The Estonian Belarusian community has created an exhibition of anti-regime works of art that helps to create an image of the repressions currently taking place in Belarus. The exhibition reflects the artists' position as citizens, but also society's feelings about what is happening: pain, anger, helplessness, fear, hopelessness. The works make us realize that what is happening in Belarus today is the result of senseless crimes of totalitarianism. Like the brutal crimes committed by the Russian military against Ukrainian civilians, these are links in a single chain that prove that the societies of Russia and Belarus, which is in the sphere of influence of the latter, have not learned from history and have reached a stage where such crimes are again possible.

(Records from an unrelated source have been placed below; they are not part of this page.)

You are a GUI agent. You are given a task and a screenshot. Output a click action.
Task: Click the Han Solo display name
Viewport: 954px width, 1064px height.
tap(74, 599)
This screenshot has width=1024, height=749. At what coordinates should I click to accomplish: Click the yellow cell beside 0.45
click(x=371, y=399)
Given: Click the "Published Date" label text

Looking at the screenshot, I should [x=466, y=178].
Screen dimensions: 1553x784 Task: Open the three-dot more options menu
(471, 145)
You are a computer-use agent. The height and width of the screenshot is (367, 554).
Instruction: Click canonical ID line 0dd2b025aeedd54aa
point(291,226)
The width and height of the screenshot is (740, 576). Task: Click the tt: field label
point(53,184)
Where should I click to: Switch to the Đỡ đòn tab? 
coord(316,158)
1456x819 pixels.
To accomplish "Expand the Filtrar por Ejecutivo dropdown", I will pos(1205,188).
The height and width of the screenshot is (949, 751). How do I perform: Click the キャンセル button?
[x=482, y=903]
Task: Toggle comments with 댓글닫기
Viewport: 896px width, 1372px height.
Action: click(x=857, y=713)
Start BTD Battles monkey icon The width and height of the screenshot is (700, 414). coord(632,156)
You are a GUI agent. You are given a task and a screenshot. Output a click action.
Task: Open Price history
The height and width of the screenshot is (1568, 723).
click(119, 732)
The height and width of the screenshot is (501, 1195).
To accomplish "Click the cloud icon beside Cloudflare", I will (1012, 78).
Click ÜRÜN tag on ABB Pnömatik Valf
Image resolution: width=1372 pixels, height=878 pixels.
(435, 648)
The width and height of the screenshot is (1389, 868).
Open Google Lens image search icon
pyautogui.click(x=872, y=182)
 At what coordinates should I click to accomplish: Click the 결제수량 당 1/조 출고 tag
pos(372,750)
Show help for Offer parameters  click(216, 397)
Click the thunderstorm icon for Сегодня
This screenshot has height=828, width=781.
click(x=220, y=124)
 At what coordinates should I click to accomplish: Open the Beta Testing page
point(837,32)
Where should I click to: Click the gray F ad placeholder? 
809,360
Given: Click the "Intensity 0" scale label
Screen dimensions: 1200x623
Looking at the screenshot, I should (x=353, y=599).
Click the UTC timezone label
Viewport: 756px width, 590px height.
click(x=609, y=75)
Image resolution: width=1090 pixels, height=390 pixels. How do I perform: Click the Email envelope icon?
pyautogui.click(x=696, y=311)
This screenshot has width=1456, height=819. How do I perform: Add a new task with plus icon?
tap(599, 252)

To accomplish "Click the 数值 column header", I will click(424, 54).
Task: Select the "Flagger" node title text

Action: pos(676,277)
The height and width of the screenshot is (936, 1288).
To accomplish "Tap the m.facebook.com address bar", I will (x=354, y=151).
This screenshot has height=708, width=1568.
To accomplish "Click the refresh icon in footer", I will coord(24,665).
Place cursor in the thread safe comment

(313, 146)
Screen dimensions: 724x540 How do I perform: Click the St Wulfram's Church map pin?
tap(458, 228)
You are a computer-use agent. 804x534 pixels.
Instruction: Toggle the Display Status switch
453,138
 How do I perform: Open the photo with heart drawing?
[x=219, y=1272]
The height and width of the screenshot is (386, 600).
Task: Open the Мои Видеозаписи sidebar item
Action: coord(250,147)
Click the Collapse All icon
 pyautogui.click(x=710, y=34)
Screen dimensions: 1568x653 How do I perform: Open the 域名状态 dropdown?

On 9 August 2020, fraudulent presidential elections were held in Belarus, which caused a tremendous response in the country. The people began to protest peacefully, which developed into a large-scale democratic movement against an illegitimate leader. However, these demonstrations, which involved tens of thousands of people, took place in the conditions of the 26-year-long Lukashenko regime and were suppressed by mass repression. As of April 2022, 1 162 people have been declared political prisoners in Belarus, and thousands have been repressed. The trauma of communist terror also lives on in the collective memory. One of the witnesses to this is Kuropaty forest, where tens or even hundreds of thousands of people were killed by the NKVD between 1932 and 1941. The circumstances of the deaths of these thousands have not yet been investigated, and they still lie in the soil of Kuropaty today. Attempting to erase the collective memory is yet another crime for which the Lukashenko regime is responsible.
"Belarusian anti-regime art" does not allow us to forget that Belarus is currently undergoing the same totalitarian repression which the museum's KGB cells speak of. The Lukashenko regime, the KGB cells and the Russian invasion of Ukraine are declarations of the same sort of evil. Artists and citizens who oppose them give us hope that someday good will win.